§ **Task to complete**:
Each line below needs to be printed again exactly.

§ **Input data**:
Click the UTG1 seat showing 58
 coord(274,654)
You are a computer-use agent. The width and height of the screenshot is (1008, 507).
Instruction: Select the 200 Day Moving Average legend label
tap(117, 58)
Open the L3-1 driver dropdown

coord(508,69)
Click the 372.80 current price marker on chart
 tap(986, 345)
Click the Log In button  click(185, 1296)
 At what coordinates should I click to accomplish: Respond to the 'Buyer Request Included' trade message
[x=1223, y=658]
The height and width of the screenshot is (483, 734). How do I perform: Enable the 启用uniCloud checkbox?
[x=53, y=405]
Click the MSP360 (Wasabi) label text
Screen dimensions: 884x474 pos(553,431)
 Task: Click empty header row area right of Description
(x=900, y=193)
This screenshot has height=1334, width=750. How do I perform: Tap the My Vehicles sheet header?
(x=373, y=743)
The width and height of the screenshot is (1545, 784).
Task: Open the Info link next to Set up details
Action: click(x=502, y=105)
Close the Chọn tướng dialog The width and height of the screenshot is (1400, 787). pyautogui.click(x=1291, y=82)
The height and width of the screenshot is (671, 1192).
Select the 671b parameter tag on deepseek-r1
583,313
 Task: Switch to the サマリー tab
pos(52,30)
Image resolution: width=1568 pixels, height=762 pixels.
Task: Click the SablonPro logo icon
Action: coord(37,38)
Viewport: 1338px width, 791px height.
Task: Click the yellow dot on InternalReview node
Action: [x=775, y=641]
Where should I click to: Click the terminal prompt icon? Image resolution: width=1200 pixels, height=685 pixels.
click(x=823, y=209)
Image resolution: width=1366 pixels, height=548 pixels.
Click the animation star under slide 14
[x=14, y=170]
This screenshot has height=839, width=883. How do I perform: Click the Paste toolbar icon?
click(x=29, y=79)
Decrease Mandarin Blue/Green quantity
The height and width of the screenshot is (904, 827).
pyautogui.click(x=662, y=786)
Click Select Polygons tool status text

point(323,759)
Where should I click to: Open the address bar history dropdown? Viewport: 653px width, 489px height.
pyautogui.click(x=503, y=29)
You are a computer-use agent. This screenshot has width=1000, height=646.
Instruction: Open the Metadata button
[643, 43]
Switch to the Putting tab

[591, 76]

§ **Expected output**:
Click the UTG1 seat showing 58
 coord(274,654)
You are a computer-use agent. The width and height of the screenshot is (1008, 507).
Instruction: Select the 200 Day Moving Average legend label
tap(117, 58)
Open the L3-1 driver dropdown

coord(508,69)
Click the 372.80 current price marker on chart
 tap(986, 345)
Click the Log In button  click(185, 1296)
 At what coordinates should I click to accomplish: Respond to the 'Buyer Request Included' trade message
[x=1223, y=658]
The height and width of the screenshot is (483, 734). How do I perform: Enable the 启用uniCloud checkbox?
[x=53, y=405]
Click the MSP360 (Wasabi) label text
Screen dimensions: 884x474 pos(553,431)
 Task: Click empty header row area right of Description
(x=900, y=193)
This screenshot has height=1334, width=750. How do I perform: Tap the My Vehicles sheet header?
(x=373, y=743)
The width and height of the screenshot is (1545, 784).
Task: Open the Info link next to Set up details
Action: click(x=502, y=105)
Close the Chọn tướng dialog The width and height of the screenshot is (1400, 787). pyautogui.click(x=1291, y=82)
The height and width of the screenshot is (671, 1192).
Select the 671b parameter tag on deepseek-r1
583,313
 Task: Switch to the サマリー tab
pos(52,30)
Image resolution: width=1568 pixels, height=762 pixels.
Task: Click the SablonPro logo icon
Action: coord(37,38)
Viewport: 1338px width, 791px height.
Task: Click the yellow dot on InternalReview node
Action: [x=775, y=641]
Where should I click to: Click the terminal prompt icon? Image resolution: width=1200 pixels, height=685 pixels.
click(x=823, y=209)
Image resolution: width=1366 pixels, height=548 pixels.
Click the animation star under slide 14
[x=14, y=170]
This screenshot has height=839, width=883. How do I perform: Click the Paste toolbar icon?
click(x=29, y=79)
Decrease Mandarin Blue/Green quantity
The height and width of the screenshot is (904, 827).
pyautogui.click(x=662, y=786)
Click Select Polygons tool status text

point(323,759)
Where should I click to: Open the address bar history dropdown? Viewport: 653px width, 489px height.
pyautogui.click(x=503, y=29)
You are a computer-use agent. This screenshot has width=1000, height=646.
Instruction: Open the Metadata button
[643, 43]
Switch to the Putting tab

[591, 76]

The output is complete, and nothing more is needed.